■ Your goal ■
Answer with the number of lines in the records that contain "computer" and with nothing else.
▼
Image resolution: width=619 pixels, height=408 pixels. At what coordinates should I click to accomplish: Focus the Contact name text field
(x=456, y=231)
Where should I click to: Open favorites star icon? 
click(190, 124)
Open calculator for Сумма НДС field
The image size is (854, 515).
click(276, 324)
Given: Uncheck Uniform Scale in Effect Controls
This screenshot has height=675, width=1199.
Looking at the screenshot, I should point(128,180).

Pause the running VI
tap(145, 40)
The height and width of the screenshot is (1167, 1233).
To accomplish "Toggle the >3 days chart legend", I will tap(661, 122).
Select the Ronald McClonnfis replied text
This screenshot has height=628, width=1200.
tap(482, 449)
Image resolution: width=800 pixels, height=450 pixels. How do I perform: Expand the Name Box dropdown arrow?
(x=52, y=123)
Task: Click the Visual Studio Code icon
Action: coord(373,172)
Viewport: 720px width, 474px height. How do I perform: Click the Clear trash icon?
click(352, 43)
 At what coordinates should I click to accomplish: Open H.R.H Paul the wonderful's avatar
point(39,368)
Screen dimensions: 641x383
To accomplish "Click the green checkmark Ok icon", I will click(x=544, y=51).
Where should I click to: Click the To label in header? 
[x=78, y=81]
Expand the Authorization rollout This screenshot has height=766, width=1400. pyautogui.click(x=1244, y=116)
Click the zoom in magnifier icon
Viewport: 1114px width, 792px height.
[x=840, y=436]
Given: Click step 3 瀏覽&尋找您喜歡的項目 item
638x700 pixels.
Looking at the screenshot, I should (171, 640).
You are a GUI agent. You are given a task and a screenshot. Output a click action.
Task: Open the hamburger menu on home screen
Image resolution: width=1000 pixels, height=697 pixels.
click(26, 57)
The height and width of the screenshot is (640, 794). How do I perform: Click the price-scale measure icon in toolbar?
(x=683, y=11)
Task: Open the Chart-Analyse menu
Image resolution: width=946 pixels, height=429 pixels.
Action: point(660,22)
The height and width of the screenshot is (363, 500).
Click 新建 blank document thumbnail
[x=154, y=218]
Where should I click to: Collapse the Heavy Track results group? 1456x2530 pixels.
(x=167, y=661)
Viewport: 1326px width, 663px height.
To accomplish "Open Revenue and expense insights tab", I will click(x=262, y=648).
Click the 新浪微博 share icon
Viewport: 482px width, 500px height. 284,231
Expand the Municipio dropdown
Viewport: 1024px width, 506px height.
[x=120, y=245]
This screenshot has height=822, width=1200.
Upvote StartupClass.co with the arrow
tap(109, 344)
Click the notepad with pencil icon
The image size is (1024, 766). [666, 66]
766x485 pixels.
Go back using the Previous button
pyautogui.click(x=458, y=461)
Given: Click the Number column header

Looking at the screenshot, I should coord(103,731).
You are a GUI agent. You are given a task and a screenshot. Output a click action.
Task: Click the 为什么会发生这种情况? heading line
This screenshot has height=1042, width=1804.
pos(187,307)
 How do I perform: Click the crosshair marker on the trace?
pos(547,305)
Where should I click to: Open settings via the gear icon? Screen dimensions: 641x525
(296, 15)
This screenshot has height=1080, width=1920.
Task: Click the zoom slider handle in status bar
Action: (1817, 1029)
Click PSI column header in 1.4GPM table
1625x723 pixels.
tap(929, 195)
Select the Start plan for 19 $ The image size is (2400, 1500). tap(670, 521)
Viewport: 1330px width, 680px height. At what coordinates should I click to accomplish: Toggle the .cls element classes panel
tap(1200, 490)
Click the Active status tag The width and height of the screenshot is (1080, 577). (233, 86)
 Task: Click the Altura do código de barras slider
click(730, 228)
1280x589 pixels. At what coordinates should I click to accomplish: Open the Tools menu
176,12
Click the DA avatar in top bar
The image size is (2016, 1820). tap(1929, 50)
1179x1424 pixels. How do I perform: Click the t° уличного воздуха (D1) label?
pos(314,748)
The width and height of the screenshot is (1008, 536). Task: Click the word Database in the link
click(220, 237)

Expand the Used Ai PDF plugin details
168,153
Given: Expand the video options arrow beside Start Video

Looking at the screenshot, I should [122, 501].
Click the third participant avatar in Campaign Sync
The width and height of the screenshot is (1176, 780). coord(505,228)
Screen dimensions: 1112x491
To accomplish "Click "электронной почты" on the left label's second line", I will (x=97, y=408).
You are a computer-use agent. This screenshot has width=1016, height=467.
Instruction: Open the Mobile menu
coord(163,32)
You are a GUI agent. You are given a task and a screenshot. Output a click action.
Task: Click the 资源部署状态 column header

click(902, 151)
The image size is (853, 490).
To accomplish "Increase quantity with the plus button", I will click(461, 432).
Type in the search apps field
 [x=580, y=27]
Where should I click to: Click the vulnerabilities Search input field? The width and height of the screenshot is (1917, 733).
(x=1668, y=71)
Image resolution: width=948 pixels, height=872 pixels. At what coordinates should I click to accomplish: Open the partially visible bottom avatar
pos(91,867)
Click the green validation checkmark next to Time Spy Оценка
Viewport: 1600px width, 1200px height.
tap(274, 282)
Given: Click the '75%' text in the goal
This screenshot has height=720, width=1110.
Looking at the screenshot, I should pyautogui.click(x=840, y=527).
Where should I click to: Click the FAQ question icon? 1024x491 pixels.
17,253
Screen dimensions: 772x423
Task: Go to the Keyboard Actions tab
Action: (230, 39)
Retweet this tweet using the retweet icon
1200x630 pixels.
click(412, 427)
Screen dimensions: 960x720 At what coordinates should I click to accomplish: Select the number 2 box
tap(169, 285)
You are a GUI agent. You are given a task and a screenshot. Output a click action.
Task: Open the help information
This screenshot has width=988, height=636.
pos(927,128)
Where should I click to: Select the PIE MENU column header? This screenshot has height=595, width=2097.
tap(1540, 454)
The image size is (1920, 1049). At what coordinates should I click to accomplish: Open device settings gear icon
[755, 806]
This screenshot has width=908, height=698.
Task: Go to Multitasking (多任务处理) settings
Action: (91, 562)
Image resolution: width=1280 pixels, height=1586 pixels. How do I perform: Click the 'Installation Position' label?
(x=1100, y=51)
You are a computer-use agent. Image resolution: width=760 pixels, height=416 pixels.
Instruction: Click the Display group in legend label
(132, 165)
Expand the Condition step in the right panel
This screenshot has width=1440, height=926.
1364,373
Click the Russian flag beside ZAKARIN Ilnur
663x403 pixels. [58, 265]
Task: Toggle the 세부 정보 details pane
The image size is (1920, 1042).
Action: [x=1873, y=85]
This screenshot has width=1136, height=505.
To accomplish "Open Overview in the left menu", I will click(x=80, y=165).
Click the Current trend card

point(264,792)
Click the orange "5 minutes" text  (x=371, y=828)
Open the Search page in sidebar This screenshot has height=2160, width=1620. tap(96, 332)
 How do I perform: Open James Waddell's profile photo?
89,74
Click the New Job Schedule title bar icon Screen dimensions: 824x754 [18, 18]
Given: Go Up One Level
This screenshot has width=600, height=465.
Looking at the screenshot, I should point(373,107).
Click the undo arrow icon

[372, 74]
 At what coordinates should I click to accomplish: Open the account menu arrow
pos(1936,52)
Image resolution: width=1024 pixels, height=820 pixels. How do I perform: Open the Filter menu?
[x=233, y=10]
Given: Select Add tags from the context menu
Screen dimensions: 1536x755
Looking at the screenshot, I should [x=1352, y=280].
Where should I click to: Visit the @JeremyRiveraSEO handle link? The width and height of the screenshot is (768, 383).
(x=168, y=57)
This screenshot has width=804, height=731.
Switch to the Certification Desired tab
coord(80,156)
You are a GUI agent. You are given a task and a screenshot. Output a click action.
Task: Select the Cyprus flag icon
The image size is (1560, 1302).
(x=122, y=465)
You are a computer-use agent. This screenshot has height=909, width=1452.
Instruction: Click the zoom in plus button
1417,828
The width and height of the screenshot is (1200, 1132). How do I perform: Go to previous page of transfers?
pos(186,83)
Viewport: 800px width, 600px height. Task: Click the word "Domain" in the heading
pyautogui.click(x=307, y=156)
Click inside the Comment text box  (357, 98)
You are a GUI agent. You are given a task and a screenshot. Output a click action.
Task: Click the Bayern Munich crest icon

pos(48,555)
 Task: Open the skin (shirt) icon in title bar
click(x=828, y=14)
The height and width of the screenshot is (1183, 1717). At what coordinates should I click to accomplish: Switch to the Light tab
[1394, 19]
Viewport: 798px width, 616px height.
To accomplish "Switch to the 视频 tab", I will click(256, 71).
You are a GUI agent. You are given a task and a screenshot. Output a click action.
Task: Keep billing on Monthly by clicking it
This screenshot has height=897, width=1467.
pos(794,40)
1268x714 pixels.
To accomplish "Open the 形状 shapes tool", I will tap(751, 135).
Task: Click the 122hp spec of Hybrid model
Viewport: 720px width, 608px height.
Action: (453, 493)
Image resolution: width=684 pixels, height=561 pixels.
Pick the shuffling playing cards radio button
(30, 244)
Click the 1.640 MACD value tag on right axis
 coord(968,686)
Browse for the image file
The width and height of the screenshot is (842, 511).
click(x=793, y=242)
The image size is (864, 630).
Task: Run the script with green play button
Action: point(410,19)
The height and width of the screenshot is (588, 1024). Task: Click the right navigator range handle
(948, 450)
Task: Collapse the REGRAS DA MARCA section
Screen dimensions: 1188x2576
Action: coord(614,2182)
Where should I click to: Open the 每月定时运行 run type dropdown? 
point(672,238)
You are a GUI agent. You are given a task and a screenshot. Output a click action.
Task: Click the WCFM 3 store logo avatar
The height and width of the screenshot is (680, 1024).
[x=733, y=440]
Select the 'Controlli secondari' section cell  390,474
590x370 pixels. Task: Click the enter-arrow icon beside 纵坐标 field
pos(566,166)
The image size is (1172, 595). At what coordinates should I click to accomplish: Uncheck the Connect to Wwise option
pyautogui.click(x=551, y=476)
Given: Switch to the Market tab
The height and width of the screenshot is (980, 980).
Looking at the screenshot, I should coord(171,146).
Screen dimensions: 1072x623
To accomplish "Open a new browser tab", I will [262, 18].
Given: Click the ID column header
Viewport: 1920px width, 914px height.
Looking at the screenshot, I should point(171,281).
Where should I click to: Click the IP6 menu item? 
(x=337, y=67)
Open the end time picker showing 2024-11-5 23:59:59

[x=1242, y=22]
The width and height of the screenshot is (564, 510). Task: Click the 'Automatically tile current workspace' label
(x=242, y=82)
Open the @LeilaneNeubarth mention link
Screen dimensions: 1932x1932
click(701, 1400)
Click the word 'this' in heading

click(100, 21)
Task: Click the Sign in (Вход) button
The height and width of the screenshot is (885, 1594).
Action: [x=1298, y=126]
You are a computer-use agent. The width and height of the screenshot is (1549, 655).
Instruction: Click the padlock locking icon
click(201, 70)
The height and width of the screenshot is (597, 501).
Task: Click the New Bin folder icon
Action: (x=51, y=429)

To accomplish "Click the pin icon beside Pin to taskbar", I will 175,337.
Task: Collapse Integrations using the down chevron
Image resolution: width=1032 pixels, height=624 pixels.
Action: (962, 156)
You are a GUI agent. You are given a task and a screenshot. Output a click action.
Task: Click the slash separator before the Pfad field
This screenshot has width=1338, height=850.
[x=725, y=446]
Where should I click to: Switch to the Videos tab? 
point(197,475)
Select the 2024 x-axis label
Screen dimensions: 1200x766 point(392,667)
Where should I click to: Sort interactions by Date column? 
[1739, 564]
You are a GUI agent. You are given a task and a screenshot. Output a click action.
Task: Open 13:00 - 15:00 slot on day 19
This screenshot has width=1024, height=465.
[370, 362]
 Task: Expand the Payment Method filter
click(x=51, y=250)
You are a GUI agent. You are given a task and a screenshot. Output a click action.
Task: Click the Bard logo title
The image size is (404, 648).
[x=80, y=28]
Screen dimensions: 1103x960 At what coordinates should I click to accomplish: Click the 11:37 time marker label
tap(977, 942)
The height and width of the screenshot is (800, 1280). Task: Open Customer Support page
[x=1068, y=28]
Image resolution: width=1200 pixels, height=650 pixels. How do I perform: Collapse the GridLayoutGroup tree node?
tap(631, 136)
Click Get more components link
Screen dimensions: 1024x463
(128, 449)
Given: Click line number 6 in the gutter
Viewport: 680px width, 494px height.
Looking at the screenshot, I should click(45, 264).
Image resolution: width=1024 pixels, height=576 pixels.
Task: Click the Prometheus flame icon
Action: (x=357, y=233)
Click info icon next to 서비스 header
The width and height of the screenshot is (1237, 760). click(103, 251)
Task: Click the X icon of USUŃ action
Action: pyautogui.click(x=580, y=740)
▲
■ Answer for this exercise ■
4